WHAT TO DO | Copy every line of the following data that includes the string "Google".

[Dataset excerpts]
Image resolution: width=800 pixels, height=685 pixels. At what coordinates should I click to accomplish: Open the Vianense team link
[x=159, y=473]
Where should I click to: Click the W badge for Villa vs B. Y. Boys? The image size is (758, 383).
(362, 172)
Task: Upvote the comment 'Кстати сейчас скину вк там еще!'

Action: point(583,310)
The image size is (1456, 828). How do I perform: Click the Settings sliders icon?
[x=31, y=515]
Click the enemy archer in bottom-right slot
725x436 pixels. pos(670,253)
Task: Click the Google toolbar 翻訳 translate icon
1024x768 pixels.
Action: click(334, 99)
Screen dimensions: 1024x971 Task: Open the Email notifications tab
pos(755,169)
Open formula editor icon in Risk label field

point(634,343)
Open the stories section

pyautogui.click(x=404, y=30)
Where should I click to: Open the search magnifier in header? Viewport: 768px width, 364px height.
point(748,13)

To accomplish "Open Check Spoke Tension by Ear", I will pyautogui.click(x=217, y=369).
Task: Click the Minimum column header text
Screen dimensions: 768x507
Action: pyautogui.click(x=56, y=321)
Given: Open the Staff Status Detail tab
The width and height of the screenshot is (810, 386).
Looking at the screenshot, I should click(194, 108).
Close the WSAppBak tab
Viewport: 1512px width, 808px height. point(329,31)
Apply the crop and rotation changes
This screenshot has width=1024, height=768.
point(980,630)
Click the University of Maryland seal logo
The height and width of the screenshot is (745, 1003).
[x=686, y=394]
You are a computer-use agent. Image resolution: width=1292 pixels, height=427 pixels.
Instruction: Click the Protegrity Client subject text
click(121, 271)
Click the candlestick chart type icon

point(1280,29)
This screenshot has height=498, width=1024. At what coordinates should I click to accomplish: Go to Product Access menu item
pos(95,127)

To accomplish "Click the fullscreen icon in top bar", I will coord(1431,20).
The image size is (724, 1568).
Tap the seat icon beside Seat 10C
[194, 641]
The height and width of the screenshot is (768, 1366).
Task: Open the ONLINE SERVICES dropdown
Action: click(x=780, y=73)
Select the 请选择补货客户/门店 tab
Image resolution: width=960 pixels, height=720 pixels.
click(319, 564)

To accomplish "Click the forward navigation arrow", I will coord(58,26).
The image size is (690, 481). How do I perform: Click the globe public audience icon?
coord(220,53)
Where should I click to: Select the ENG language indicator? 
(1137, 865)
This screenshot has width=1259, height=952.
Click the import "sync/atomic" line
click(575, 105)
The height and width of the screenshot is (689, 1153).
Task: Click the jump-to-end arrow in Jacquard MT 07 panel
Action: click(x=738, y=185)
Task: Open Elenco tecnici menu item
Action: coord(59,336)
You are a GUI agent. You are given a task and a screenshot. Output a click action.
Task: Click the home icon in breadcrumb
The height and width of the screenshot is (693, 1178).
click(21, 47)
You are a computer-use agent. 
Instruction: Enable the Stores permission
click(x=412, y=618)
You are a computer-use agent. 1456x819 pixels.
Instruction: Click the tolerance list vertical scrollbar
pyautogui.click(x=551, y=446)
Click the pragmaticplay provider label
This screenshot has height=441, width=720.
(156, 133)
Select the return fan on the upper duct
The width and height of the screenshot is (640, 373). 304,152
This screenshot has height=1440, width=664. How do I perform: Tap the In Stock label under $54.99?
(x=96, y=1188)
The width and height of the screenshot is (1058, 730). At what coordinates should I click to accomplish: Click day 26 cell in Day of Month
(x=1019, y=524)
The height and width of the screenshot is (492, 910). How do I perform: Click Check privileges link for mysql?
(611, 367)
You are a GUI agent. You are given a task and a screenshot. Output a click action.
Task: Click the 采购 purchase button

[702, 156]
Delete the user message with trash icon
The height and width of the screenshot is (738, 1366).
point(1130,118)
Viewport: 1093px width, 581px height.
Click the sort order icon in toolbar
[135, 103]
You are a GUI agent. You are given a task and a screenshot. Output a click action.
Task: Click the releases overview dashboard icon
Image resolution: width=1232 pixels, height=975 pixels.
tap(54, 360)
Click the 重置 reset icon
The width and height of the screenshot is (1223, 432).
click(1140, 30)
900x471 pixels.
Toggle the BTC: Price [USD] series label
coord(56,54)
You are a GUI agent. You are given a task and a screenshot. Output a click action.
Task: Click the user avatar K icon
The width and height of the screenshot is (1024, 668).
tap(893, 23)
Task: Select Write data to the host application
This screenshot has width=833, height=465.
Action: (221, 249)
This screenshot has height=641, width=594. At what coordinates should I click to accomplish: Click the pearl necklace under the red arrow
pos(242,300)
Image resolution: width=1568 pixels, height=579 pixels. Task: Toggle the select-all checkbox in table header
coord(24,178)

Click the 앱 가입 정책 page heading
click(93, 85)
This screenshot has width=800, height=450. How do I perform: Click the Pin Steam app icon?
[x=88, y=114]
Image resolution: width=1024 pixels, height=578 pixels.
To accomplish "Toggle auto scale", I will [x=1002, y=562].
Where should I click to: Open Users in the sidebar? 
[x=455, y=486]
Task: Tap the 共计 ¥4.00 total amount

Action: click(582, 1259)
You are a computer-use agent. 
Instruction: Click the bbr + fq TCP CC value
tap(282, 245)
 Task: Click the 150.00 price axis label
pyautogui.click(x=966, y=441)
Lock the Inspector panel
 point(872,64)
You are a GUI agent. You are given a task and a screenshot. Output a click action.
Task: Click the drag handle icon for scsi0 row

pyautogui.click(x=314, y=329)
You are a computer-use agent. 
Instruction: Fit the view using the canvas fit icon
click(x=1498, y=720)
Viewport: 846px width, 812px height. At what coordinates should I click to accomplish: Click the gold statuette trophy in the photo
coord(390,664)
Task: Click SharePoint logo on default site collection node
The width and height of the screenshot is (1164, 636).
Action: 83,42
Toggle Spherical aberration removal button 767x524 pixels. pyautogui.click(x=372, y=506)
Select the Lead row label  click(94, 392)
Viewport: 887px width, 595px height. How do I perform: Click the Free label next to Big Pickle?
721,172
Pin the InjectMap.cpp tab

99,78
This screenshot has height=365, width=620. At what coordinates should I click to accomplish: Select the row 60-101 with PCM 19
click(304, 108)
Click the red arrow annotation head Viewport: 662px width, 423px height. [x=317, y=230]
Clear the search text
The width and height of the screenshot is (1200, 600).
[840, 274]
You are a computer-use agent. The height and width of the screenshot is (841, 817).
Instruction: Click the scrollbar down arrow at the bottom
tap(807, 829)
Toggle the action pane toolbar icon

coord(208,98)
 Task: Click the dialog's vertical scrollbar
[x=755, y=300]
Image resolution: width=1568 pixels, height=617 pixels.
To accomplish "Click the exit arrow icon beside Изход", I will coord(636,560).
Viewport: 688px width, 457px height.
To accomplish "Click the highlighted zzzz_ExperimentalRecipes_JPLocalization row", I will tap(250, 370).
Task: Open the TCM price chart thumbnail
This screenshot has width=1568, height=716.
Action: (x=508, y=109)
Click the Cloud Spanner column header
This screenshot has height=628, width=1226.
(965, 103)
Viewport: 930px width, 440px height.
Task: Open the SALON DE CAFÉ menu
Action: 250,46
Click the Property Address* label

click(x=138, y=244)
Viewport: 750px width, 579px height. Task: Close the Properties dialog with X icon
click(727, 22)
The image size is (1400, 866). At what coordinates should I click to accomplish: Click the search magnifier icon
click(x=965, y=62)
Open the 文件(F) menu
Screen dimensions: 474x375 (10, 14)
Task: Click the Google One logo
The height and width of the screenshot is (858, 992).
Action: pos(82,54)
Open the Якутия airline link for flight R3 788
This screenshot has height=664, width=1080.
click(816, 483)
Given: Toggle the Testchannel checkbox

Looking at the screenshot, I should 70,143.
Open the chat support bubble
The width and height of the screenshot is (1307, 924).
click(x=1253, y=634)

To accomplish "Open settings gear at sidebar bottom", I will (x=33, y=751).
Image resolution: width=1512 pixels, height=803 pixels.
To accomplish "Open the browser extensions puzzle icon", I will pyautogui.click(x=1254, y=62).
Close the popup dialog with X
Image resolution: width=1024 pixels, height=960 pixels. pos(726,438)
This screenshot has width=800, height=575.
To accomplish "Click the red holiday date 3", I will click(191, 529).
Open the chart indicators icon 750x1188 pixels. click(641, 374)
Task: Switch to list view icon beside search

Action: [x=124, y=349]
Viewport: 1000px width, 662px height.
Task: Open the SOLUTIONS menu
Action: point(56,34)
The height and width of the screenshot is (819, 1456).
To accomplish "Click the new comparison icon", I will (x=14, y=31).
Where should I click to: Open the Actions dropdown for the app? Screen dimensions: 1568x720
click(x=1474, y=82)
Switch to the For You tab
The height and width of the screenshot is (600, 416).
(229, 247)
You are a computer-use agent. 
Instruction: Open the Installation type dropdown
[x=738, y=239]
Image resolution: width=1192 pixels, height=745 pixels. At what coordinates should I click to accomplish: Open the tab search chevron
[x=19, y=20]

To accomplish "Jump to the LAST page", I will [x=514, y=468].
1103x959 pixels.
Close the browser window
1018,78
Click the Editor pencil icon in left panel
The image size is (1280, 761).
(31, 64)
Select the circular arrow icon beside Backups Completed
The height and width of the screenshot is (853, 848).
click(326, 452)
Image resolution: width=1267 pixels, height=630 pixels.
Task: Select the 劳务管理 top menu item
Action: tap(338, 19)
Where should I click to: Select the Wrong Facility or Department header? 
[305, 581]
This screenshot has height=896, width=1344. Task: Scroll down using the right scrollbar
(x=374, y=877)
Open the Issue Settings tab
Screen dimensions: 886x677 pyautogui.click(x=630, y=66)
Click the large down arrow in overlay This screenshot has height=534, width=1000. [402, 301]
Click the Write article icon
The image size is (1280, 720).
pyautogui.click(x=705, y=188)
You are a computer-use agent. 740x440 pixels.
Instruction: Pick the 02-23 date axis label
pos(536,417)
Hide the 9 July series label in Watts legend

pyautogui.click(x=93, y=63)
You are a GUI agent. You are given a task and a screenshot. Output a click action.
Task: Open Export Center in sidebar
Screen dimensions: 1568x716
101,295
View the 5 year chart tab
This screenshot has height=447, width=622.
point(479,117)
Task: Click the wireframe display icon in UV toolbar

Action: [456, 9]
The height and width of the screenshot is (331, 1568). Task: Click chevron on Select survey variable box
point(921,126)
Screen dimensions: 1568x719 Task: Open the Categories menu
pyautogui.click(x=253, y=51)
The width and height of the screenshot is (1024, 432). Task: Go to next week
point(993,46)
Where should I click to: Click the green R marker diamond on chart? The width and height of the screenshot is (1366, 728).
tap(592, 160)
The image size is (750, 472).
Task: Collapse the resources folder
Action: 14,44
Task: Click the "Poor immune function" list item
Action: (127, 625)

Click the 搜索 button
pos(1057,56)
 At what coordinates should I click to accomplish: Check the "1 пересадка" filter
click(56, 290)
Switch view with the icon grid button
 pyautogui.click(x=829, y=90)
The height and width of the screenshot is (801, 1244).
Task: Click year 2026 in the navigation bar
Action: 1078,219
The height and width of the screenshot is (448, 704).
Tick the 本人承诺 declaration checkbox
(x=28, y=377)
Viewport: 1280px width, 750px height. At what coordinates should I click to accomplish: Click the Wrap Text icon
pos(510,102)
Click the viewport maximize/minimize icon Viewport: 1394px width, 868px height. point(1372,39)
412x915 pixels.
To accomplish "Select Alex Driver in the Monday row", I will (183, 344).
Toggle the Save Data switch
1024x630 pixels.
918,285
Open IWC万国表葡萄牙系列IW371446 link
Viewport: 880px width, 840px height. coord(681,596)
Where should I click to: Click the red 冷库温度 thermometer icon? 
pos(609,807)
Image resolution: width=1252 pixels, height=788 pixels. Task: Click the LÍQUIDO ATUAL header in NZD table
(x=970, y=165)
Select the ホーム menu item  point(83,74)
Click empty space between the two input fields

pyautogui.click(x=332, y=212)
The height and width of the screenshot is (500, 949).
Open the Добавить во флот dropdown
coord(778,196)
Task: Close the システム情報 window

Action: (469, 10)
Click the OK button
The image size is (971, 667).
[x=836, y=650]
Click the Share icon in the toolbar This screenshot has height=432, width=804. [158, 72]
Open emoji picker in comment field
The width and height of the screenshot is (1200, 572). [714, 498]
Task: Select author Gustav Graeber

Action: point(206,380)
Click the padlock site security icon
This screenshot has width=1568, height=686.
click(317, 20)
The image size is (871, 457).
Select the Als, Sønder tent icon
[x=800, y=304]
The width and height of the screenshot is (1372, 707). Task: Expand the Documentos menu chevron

PROBLEM SOLUTION |
Task: Click the Google toolbar 翻訳 translate icon
Task: Click the Google One logo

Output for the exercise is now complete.